The isolation of the chromium hydrazido complex represented one of the key intermediates in the Cr-catalyzed N₂ reduction cycle. This study should have a major scientific impact on the chemistry of transition-metal (Cr in particular) mediated or catalyzed dinitrogen fixation and transformation.

氮气是空气的主要成分，占空气体积比的78%以上，是最丰富、最“廉价”的氮源,可谓取之不尽用之不竭。但是氮气分子是最稳定的分子之一，实现温和条件下氮气的高效活化与转化，从而不经过氨直接合成含氮有机化合物，是自然预设给科学家的“圣杯”（ 李嘉鹏 殷剑昊 俞超 张文雄 席振峰，从氮气直接合成含氮有机化合物，化学学报 2017, 75, 733-743.）。

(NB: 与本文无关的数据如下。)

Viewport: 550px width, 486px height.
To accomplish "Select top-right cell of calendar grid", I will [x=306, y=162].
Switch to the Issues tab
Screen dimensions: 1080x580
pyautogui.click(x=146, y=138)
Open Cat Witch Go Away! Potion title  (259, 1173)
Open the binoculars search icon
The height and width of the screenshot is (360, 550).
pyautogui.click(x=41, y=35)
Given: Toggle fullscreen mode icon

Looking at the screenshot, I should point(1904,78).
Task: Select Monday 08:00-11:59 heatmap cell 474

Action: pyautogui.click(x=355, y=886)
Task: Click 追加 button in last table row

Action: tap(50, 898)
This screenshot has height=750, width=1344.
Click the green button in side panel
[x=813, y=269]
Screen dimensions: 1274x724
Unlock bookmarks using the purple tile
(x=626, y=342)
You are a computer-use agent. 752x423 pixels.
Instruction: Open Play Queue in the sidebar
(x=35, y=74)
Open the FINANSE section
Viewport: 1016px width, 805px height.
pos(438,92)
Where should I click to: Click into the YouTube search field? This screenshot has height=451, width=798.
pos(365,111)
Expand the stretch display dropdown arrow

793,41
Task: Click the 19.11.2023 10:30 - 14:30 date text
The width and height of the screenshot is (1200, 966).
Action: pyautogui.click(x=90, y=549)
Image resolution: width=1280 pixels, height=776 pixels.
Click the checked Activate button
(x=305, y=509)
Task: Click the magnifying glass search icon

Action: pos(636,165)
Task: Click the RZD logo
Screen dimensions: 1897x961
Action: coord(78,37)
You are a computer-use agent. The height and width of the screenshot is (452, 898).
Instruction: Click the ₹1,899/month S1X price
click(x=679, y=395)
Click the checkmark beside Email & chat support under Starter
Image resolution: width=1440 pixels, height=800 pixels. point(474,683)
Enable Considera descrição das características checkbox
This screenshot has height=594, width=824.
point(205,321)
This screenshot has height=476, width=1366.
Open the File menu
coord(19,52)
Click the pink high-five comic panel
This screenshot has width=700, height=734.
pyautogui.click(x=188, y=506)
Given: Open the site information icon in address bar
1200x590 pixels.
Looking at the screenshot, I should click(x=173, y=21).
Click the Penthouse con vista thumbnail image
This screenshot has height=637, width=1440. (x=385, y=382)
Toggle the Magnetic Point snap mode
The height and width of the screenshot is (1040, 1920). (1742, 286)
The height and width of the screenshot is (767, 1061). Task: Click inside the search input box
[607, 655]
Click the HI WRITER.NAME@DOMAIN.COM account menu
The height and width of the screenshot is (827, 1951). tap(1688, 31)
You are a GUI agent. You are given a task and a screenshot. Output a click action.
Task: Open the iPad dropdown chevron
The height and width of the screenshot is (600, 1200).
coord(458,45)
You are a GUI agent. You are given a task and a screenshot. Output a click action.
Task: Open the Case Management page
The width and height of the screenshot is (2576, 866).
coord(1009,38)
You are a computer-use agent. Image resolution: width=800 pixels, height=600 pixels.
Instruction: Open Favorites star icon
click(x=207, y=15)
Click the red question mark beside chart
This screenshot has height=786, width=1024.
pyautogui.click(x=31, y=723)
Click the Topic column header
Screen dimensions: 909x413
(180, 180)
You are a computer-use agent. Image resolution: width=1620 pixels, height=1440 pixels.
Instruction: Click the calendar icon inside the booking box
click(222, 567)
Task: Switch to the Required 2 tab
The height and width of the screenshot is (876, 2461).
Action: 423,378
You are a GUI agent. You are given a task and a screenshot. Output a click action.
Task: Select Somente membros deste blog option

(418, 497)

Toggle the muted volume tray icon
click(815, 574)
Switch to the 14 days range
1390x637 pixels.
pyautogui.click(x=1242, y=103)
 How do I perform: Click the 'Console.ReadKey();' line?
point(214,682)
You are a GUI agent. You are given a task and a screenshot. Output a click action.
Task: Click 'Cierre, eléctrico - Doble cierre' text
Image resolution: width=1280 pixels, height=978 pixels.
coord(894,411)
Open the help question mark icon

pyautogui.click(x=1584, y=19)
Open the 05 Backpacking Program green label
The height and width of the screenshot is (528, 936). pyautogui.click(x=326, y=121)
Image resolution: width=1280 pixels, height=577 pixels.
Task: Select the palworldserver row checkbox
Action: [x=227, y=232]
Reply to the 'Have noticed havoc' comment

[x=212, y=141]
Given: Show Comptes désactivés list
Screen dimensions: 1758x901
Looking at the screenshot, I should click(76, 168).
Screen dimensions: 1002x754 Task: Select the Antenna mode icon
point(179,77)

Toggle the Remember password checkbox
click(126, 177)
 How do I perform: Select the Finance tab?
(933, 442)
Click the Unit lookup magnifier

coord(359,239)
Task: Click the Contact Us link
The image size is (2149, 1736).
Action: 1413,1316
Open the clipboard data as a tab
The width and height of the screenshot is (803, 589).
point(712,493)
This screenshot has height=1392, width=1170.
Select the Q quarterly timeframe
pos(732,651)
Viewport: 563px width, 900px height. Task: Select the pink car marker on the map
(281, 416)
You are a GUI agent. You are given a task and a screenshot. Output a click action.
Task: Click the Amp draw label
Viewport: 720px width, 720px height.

利用过渡金属与配体的协同效应是实现温和条件下氮气的高效活化与转化的途径之一。虽然该研究领域已经取得了一些重要进展，但是效率依然很低，尤其是反应机理还很不清楚。例如，已经有文献报道铬与一些配体结合可以催化N₂与Me₃SiCl反应生成N(SiMe₃)₃，但是其反应的中间体未知，催化机理不详，限制了该催化反应的进一步优化和应用。本文利用我们自己发展的一类膦-环戊二烯配体（Inorg. Chem. Front. 2019, 6, 428.），与Cr一起形成了结构新颖的多核Cr-N₂配合物，并首次获得了其催化生成N(SiMe₃)₃的活性反应中间体。该工作为固氮化学中配体的设计，以及多功能配体与多核过渡金属协同作用于氮气分子的活化模式提供了一个新途径。